> **THE RECORDS**:
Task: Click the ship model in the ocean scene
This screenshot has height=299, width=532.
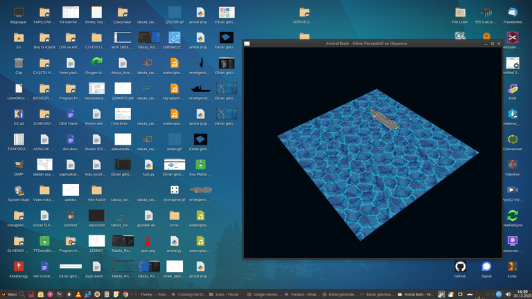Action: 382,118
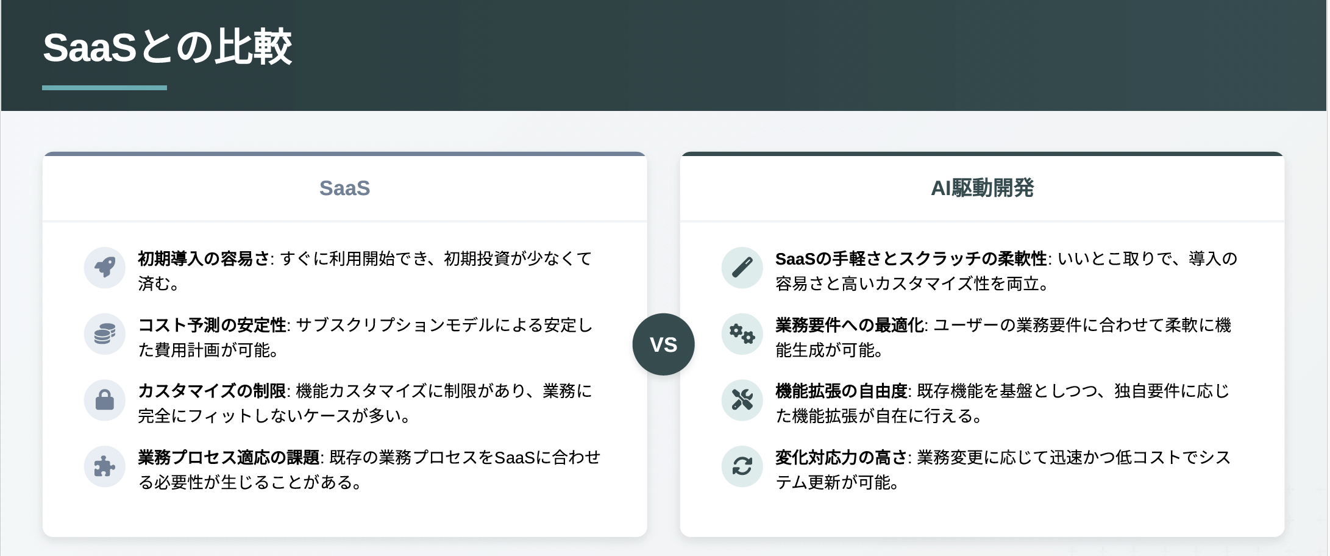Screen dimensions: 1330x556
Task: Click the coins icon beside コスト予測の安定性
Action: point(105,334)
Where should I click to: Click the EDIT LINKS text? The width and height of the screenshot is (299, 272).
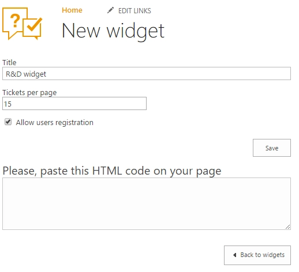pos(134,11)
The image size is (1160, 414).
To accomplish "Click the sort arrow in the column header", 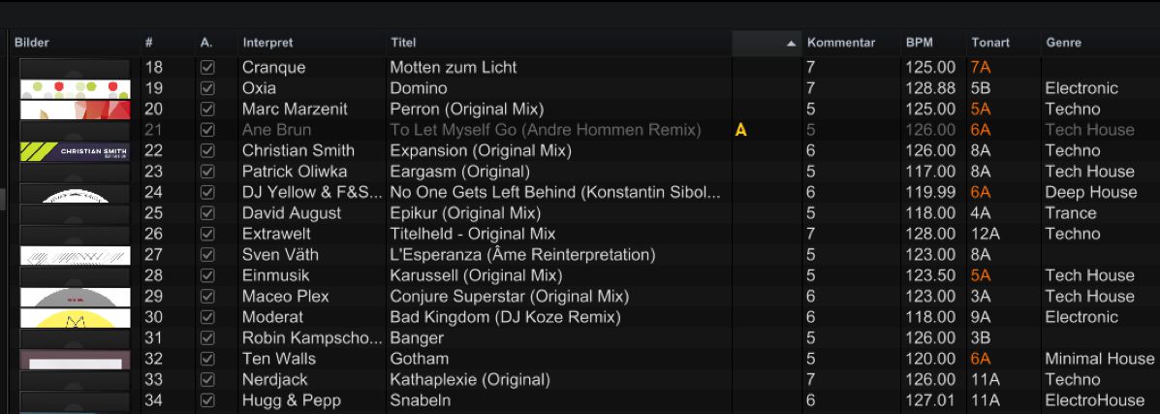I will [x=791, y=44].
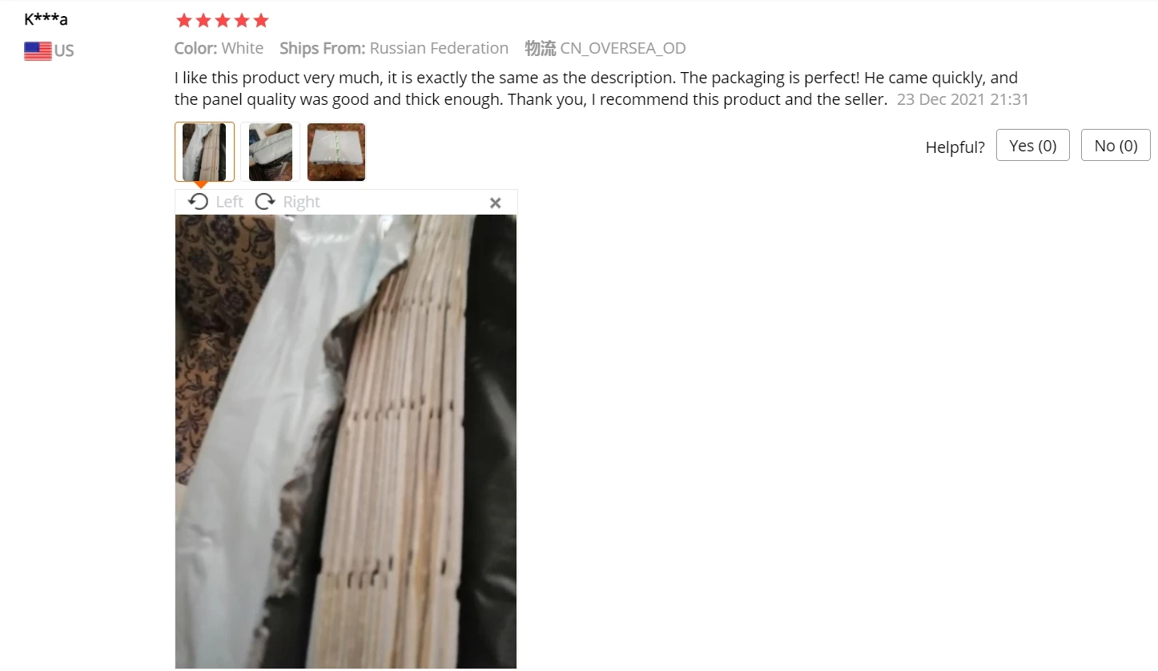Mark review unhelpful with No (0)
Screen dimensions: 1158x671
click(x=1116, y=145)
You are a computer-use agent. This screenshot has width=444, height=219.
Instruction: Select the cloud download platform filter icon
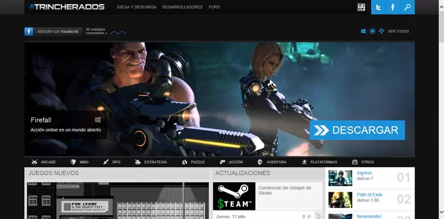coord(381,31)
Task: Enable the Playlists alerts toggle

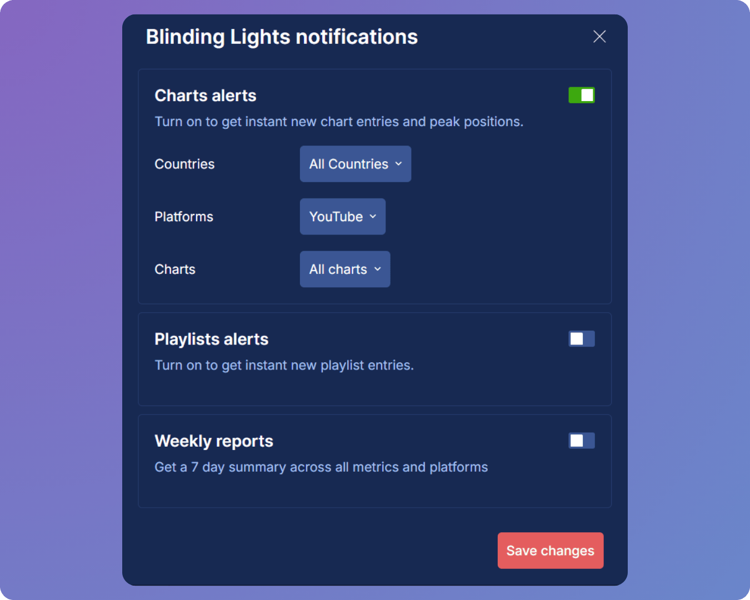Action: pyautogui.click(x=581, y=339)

> **TASK STATEMENT**:
Find every line in the listing above that contains the word "width", and copy each of those lines.

> **PROBLEM SOLUTION**:
This screenshot has height=299, width=532.
Where should I click to: Click the EDIT LINKS text? The width and height of the screenshot is (299, 272).
You are a computer-use agent. This screenshot has width=444, height=219.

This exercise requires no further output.